> The Ex-situ Conservation for Four Chinese Magnolia species
The Ex-situ Conservation for Four Chinese Magnolia species
The family Magnoliaceae is one of the most primitive groups of angiosperms (flowering plants)，which comprises 2 genera and over 300 species mainly distributed throughout southeastern Asia and tropical America. Approximately 2 genera and more than 160 species of Magnoliaceae are found in China, which include 53% species of Magnoliaceae in the world. Southwest and South China including Yunnan, Guangxi, Guangdong, Hainan, Guizhou and their neighbor areas are the center of modern distribution and diversity conservation of Magnoliaceae in the world. China is the country with the richest species of Magnoliaceae all over the world, so it deserves the reputation of “Magnolia Kingdom”. A great deal of ancient anther and magnolioid fossil records suggest that magnolias possibly originated from China.

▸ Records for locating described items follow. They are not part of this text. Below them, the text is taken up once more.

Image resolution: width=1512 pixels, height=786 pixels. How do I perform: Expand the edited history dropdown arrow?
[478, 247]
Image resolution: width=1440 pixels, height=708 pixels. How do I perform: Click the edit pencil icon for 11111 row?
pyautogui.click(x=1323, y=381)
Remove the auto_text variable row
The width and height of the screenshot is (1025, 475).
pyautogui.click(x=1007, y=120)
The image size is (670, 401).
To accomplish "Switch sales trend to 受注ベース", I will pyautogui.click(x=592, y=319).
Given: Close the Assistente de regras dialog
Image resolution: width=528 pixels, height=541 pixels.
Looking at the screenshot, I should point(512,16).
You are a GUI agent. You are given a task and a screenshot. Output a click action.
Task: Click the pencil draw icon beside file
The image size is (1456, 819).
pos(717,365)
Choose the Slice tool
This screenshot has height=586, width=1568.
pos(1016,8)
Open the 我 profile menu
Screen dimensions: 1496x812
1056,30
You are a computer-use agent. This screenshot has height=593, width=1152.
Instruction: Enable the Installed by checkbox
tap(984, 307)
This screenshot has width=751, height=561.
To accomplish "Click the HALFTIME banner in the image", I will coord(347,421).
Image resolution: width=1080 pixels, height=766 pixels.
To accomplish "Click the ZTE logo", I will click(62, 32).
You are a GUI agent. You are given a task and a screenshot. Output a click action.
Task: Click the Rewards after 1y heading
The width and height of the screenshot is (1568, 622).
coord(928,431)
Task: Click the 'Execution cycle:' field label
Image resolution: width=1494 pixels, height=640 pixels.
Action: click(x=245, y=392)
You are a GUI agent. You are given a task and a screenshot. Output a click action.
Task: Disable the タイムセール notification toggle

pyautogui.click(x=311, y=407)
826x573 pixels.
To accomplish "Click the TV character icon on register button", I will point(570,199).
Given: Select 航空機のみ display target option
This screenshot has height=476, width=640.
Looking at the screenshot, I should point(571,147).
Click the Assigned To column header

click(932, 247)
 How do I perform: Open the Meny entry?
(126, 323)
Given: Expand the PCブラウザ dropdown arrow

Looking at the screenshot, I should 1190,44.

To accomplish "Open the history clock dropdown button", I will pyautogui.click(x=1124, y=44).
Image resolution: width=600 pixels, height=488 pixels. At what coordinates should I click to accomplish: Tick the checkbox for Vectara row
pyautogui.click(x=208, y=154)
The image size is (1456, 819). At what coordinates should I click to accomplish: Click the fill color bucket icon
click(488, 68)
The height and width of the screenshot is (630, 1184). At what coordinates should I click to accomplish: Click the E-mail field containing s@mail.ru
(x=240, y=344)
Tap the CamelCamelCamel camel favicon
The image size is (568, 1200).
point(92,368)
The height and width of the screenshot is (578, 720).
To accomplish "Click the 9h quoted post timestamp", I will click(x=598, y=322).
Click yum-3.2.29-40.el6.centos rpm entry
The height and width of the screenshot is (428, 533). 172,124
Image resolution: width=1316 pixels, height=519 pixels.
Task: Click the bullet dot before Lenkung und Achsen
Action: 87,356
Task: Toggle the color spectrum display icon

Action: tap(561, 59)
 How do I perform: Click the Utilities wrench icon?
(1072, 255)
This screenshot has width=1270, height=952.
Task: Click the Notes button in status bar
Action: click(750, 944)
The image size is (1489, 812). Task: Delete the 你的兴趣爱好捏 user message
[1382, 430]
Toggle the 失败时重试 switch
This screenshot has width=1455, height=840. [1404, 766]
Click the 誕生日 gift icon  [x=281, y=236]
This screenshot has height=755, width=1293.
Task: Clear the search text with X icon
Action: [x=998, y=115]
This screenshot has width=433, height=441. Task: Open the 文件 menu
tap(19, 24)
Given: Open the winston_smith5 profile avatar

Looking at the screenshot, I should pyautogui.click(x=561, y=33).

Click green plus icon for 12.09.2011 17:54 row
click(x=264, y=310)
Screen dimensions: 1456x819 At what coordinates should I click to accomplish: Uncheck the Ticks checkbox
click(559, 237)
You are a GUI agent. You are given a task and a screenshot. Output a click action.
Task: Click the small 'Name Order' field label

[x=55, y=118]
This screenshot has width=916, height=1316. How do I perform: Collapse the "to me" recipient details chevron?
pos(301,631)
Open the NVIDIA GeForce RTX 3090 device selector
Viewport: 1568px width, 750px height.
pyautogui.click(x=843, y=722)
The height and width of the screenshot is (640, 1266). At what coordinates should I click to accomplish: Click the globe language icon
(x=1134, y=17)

However, due to over-utilization of magnoliaceous plant resource, degradation of natural habitats and decline of natural reproductive ability, many magnoliaceous plants have become endangered and extinct in the wild. More than 30 species of Magnoliaceae were listed in China’s Red Data Book of Endangered Plants as rare and endangered species, 45 species included in the Red List of Magnoliaceae . Magnoliaceae is one of the families which contain the most rare and endangered species in angiosperm. Therefore, in order to conserve the biodiversity, to renew the degraded tropical and subtropical forest-ecosystem and to protect the environment which mankind relies on, it is necessary to conserve the germplasm of magnoliaceous plants, and rescue some rare and endangered species.
So far, the most of Chinese magnolias species have been ex-situ conserved in the botanical garden except for the few, such as Magnolia angustioblonga, M. hebecarpa, M. ingrata, and M. longipedunculata.
According to previous investigation and knowledge, Magnolia angustioblonga (EN) only occurs in Maolan Natural Reserve, Libo County, Guizhou Province. It was estimated that there are about 100 − 200 mature individuals scatteredly remaining. M. hebecarpa (CR) is distributed in forest fragments and along rivers at 300 −1200m altitude in Pingbian County, Yunnan Province. It was estimated that there are about 50 −100 mature individuals scatteredly remaining. M. ingrata (EN) is only distributed in forest fragments at 1300−1800m altitude in Maguan County, Yunnan Province. It was estimated that there are about 30−50 mature individuals scatteredly remaining. All the existing populations of above three species are very small, furthermore it is very rare to see good fruit-bearing. Their distributations are fragmental. M. longipedunculata (DD) is only distributed in evergreen broad-leaved forest at alt. 700−800m altitude in Mt. Nankunshan, Longmen County, Guangdong Province, but there is no sufficient data about the population amount, population scale, and the ecological and biological characteristics. Up to now only one tree has been found. Therefore, we must carry out the field investigation for M. longipedunculata to evaluate its conservation status, and the ex-situ conservation for above four species.
The main objectives of this project are to evaluate the conservation status of Magnolia longipedunculata, and to ex-situ conserve four magnolia species in South China Botanical Garden.